During the cool season, when day tides range low, hours are passed on the coral reef, as often as conscience permits, in contemplation of the life of that crowded area. Seldom do we leave the Island, and rarely does any but a casual visitor break in on our privacy. Satisfied of the unpotentiality of wealth, here we materialise those dreams of happiness which are the enchantment of youth, the resolve of maturity, the solace of old age. Let other questants abandon hope, for I have found the philosopher's stone.
My concerns are far too engrossing to permit my mind to wander on the trivial, unreal, incomprehensible affairs of the Commonwealth, for the command of which practical politicians continuously grapple, though, I am one of those who mourn for democracy, since democracy has chosen to indulge in such hazardous experiments. The Government of a country which gives equal voice in the election of its representatives to university professor and unrepentant Magdalene is not altogether in a wholesome way, even though over a dozen Houses of Parliament clamour to manufacture its laws.
It is enough for me to possess the Isle of Desire—the evergreen isle that "sluttish time" has never besmeared with ruin—where one may wander whithersoever the mood of the moment wills, or loll in the shade of scented trees, or thread the sunless mazes of the jungle—that region of shadow where all the leaves are dumb—listening for faint, ineffective sounds, or bask on the sand—on clean, unviolated, mica-bespangled sand—dreamily gazing over a sea of flashing reflections where fitful zephyrs, soft as the shadows of clouds, alone make blueness visible.

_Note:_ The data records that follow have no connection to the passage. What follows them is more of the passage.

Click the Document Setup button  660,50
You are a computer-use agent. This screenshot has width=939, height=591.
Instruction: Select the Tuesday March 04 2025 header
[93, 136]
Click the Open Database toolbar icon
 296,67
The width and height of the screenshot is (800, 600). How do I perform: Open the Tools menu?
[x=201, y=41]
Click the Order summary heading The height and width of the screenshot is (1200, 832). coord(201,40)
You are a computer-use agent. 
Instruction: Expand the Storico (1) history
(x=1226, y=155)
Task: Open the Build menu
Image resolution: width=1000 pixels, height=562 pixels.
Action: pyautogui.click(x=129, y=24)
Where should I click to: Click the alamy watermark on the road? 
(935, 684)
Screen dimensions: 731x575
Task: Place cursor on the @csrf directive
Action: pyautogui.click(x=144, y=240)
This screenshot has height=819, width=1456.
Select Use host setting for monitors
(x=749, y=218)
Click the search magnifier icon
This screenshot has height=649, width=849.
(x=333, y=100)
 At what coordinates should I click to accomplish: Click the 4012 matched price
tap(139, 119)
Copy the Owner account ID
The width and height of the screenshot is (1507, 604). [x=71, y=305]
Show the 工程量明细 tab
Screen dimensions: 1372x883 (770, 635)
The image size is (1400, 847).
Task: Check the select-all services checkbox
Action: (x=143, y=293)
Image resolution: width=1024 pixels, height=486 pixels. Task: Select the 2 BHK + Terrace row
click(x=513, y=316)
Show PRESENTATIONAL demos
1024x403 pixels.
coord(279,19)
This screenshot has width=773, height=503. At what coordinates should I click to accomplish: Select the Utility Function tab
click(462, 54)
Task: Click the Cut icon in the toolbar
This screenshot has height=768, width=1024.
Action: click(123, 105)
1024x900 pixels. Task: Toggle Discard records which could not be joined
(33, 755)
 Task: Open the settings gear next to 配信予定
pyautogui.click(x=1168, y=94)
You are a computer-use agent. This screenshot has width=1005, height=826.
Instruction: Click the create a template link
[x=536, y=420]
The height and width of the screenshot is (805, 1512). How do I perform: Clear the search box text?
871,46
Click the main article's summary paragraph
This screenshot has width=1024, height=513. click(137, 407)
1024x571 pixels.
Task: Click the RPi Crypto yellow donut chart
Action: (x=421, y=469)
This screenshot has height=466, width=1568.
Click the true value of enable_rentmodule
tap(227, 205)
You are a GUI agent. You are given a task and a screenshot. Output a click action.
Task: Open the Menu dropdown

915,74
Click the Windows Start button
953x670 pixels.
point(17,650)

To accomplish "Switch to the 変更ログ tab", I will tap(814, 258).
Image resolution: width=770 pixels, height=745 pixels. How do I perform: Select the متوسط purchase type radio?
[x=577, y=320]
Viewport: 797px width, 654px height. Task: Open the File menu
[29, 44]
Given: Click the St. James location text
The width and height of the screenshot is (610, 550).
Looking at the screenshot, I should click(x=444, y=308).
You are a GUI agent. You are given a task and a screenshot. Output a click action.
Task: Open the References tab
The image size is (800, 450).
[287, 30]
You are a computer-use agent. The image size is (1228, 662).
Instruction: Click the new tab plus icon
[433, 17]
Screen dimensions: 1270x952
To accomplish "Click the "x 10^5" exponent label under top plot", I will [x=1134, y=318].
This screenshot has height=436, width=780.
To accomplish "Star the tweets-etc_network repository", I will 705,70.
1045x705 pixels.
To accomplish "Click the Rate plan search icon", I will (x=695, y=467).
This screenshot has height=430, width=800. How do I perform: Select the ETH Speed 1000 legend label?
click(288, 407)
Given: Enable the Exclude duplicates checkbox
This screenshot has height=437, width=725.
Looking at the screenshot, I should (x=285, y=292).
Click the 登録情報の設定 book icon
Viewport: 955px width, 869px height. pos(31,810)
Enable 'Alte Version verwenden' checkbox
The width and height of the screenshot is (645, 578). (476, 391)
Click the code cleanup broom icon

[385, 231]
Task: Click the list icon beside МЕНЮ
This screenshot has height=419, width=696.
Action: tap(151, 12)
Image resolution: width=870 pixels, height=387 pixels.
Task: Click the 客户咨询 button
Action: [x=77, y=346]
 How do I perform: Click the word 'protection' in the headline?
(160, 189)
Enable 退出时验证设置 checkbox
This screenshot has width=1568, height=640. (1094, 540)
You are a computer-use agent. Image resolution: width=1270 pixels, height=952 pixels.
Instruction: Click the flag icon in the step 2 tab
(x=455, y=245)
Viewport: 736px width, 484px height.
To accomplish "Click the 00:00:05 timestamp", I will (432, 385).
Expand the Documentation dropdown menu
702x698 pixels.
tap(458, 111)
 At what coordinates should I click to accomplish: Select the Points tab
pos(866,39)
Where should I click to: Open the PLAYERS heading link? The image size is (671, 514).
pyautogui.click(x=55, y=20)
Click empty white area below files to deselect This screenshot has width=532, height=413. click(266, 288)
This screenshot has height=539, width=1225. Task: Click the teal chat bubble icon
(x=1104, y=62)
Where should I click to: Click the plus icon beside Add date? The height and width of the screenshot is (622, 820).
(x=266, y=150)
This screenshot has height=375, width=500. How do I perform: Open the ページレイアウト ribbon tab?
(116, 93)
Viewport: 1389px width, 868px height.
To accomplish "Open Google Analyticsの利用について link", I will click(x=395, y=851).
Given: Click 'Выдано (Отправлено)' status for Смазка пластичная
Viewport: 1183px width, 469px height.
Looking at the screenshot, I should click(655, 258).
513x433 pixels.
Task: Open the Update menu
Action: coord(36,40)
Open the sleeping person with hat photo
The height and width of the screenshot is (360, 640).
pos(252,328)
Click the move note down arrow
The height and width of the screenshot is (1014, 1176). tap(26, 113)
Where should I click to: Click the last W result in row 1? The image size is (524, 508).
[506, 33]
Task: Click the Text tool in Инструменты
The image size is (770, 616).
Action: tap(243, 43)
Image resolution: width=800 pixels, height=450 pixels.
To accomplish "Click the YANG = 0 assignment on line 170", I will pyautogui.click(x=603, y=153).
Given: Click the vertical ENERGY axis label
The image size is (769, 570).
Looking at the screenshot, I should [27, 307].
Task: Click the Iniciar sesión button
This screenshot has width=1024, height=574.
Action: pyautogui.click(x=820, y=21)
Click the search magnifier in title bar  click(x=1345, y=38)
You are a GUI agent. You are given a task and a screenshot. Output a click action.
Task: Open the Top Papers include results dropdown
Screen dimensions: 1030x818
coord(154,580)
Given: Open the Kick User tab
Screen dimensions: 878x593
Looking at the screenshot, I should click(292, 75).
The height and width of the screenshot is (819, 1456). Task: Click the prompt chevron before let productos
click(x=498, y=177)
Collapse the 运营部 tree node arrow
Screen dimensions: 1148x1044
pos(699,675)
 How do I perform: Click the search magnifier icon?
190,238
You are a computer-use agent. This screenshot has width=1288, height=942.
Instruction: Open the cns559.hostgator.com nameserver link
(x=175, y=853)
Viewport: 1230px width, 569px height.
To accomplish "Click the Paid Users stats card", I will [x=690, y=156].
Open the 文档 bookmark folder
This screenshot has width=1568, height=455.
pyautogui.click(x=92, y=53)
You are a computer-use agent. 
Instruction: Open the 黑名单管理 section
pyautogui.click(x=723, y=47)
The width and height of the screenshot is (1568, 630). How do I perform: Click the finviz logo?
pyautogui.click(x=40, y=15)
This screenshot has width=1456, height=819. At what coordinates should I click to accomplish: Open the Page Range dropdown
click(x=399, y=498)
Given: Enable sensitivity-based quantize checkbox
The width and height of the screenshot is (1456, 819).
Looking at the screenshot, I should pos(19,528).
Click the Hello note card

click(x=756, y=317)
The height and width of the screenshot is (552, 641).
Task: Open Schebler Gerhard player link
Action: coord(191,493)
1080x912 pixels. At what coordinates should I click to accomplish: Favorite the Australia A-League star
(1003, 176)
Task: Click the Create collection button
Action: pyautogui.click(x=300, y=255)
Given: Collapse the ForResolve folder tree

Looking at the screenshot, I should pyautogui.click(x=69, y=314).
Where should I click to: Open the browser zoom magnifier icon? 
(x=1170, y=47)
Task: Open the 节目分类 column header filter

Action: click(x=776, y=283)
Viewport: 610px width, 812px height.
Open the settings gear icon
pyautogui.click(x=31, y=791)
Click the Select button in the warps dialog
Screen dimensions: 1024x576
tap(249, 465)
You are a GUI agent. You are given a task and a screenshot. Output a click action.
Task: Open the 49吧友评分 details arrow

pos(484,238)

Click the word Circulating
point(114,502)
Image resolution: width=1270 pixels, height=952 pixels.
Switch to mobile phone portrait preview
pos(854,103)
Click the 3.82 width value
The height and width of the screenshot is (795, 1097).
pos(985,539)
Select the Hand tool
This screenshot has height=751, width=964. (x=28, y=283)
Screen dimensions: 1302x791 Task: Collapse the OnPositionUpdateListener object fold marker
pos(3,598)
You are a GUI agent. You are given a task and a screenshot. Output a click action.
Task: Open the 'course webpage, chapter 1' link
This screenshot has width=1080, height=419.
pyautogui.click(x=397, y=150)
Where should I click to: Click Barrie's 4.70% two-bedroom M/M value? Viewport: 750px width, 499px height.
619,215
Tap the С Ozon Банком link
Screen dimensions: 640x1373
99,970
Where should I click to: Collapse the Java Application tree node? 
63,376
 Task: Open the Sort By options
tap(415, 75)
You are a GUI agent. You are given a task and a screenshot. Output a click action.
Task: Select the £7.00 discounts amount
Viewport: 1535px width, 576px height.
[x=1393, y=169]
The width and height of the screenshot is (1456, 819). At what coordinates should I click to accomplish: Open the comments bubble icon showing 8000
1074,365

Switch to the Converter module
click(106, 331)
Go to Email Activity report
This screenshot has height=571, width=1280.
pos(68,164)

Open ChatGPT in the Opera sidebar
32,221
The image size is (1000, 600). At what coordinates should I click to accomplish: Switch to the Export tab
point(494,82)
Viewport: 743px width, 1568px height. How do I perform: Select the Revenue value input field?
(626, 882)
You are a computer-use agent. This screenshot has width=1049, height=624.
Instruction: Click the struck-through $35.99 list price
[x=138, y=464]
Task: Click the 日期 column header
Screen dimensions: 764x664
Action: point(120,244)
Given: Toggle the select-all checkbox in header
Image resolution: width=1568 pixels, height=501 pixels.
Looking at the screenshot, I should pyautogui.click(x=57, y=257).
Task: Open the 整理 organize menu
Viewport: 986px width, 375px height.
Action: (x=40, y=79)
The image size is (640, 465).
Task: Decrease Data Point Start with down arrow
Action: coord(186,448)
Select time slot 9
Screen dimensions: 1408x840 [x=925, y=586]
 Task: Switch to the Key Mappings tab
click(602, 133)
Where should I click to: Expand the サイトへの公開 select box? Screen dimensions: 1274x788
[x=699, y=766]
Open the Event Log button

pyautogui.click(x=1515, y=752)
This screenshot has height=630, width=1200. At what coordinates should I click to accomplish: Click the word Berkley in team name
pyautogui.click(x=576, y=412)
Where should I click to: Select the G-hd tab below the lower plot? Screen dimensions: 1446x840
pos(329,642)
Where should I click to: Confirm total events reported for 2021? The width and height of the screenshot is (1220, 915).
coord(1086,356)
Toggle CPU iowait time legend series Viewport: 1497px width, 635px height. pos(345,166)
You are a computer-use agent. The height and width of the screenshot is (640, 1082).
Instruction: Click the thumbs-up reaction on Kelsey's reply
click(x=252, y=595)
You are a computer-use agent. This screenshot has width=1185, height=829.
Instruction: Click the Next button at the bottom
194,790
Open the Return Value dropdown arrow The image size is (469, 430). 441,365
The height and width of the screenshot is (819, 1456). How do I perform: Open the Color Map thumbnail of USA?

The individual whose wants are few—who is content, who has no treasure to guard, whose rights there is none to dispute; who is his own magistrate, postman, architect, carpenter, painter, boat-builder, boatman, tinker, goatherd, gardener, woodcutter, water-carrier, and general labourer; who has been compelled to chip the superfine edges of his sentiments with the repugnant craft of the butcher; who, heedless of rule and method, adjusts the balance between wholesome toil and whole-hearted ease; who has a foolish love for the study of Nature; who has a sense of fellowship with animate and inanimate things; who endeavours to learn the character and the purpose of varied forms of life; whose jurisdiction extends over fifteen sacrosanct isles; who is never happier than when reading—need never bewail the absence of human schemes and sounds or fret under the galling burden of idleness. Here is no bell to affright; nor are we subject to the bidding or liable to the assault of any passer by. Smooth-flowing time knows not mud or any foulness, while its impassive surface, burnished by August sunshine, reflects fair scenes and silent doings.
The freedom from care, the vague sense of selfish property in the whole scheme of Nature, the delicious discovery of the virtues of solitude, the loveliness of this most gay and youthful earth, and the tones of the pleasant-voiced and often surly sea fill me with joy and embellish hope—vague and unsubstantial—for is not this Isle the "place where one may have many thoughts and not decide anything"?
For all my occupations, I am often driven to "dialogue with my shadow" for lack of less subservient auditor, and though, as the years pass, I find that I become more loose of soul and in broad daylight indulge the liberty of muttering my affairs and addressing animals and plants and of confiding secrets to the chaste moon—poets and dramatists term such incontinence of speech soliloquy and employ it for the utterance of edifying inspiration—it is because it is impossible to be ever quite alone. Not so very long ago in Merrie England if a person muttered to himself it was enough on which to establish a charge of wizardry; but it is also said that real witches and wizards, though subject to the most ticklish tests, never perspired—a default which hastened conviction. Therein is my hope of salvation. If it be my fate some day to be found
"With age grown double,
Picking dry sticks and mumbling to myself."
I shall claim a profuse prerogative, and continue to saunter down into the gloom at the foot of the hill of life unblinking in the sun.